Braxy

Chambers's Encyclopaedia, Volume 2: Beaugency to Cataract, p. 404

Braxy, or SICKNESS, is a name loosely used to indicate a disease in sheep; but in different parts of the country totally different disorders are included under this head. Of the two most generally recognised as braxy, the one is an intestinal affection attended with obstinate diarrhoea; the other is a blood disease, and the result of plethora or fullness of blood. The second, which is spoken of by the better informed shepherds as the true braxy, may best be described here, and is most usually seen in hoggs or sheep a year old. The disease is most prevalent during the months of October, November, and December, and occurs almost as an epidemic after a dry summer which is followed by an autumn aftergrowth. It also occurs among hoggs which have been removed from a poor pasture into turnips or rich succulent grass. The sudden alterations of diet cause irritation of the stomach and bowels, which is followed by the generation of gases, and acute inflammation of them, resulting in sudden death. It also occurs in hoggs which are in very high condition, and whose digestive systems have been so overworked that they cease acting; and as a consequence, gases are generated in the bowels and stomach, and inflammation following, death quickly ensues.

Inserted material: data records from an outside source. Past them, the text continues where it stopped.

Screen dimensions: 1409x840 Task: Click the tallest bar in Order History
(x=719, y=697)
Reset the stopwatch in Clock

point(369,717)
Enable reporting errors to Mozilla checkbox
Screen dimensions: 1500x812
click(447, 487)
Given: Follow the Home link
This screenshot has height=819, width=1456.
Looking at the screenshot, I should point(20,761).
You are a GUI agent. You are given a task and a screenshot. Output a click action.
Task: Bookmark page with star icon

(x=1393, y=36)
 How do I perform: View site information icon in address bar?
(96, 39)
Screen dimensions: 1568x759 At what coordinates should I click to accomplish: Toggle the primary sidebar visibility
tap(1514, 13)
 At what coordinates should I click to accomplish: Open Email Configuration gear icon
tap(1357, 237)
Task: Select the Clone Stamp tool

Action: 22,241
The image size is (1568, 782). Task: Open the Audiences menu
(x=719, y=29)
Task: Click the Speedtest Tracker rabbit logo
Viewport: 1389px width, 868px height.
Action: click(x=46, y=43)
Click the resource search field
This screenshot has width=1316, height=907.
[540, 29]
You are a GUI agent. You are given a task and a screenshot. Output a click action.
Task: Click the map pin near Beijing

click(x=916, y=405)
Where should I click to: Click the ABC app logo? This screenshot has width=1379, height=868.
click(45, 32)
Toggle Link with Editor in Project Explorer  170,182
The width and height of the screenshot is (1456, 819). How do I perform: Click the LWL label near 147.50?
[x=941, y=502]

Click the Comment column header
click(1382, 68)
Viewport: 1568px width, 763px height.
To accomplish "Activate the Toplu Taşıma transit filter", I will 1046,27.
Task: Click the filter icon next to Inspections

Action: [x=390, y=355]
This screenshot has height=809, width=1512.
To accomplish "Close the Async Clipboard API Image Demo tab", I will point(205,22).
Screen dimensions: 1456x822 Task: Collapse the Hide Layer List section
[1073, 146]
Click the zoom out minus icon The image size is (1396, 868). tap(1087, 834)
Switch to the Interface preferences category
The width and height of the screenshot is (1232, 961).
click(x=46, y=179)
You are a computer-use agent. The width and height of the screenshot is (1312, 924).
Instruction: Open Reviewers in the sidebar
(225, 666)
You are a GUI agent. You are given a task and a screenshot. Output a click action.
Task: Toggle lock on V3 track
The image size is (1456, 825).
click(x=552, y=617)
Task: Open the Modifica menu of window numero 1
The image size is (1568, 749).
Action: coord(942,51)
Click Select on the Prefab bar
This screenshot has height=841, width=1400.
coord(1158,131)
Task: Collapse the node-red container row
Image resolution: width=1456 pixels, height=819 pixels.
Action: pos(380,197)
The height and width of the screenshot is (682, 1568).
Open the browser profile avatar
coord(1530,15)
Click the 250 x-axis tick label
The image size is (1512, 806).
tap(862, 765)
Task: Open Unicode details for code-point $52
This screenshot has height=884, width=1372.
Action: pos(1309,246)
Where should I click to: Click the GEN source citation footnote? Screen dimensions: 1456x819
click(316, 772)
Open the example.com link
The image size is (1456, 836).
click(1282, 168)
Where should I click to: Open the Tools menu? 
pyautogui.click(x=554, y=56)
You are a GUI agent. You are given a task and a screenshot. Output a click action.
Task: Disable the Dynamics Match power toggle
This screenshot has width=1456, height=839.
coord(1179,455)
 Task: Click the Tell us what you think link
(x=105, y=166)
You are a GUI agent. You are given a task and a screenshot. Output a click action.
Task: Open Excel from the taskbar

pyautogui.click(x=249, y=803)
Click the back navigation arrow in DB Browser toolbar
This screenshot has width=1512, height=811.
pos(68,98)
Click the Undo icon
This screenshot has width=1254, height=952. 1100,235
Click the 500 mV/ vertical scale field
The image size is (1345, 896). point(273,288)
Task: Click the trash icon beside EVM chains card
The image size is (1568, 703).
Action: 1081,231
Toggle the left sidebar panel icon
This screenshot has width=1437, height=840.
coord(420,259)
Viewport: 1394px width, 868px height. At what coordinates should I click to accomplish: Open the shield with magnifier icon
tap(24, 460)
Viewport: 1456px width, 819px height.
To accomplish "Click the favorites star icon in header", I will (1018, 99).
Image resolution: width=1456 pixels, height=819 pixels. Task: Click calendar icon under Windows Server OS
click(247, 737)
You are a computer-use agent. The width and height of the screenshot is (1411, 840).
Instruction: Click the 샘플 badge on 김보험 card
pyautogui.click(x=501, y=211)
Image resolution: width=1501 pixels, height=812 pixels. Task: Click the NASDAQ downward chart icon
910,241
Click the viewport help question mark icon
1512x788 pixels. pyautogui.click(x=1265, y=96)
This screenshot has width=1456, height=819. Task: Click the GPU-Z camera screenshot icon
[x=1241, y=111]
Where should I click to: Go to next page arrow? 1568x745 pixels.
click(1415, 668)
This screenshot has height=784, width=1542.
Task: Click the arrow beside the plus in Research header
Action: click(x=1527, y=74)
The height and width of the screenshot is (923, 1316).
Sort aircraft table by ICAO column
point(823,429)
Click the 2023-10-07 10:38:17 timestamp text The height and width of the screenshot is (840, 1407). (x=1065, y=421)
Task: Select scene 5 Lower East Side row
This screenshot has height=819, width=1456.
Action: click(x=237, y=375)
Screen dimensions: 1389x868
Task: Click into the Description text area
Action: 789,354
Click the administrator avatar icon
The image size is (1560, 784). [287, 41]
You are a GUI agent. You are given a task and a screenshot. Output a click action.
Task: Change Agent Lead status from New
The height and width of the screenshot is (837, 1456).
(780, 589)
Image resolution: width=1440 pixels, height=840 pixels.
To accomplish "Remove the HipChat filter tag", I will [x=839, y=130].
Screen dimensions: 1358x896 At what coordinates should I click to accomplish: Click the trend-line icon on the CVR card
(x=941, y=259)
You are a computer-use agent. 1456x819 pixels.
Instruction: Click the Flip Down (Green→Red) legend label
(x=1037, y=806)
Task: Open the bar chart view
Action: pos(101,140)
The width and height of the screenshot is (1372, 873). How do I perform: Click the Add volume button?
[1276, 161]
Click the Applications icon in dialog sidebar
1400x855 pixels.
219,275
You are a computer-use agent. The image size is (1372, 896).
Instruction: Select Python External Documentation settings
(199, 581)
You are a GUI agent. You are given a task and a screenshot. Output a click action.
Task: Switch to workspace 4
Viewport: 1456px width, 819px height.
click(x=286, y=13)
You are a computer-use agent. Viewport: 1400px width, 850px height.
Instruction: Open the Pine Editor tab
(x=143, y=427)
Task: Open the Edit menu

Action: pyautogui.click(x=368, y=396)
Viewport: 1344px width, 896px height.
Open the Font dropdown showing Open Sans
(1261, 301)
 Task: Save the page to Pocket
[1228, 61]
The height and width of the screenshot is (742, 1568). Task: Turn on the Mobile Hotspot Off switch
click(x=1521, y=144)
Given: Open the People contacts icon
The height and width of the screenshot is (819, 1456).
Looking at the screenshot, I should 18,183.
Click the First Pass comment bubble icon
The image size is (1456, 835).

The majority of cases are found dead, but in the few which have been noticed during life, the following symptoms have been observed: loss of appetite, walking with an arched back, short steps, signs of pain, hurried breathing, swelling of the abdomen, then convulsions and death. Putrefaction sets in almost before death. After death the flesh appears of a dark-red colour, and the veins are charged with dark blood, but, on the whole, the body of the sheep looks so well that the mountain-shepherd cuts it up to make 'braxy mutton.' The bowels are found much inflamed and filled with gases, but there are no other special symptoms than the above to indicate the disease.

In the second form of braxy, chronic indigestion is induced by bad, unwholesome, non-nutritious foods, which cause constipation, dropsy of the dew-lap, limbs, and abdomen, and terminates in death from bloodlessness, or in other words, starvation.

The prevention of the disease alone affords hope, and it consists in regulating the animal's diet, to prevent sudden transitions from low to rich keep; to mix food so as to modify the action of the more highly nitrogenous kinds; and to check the development of plethora or fullness of blood by saline purgatives and diuretics, such as Epsom and Glauber salts or nitre.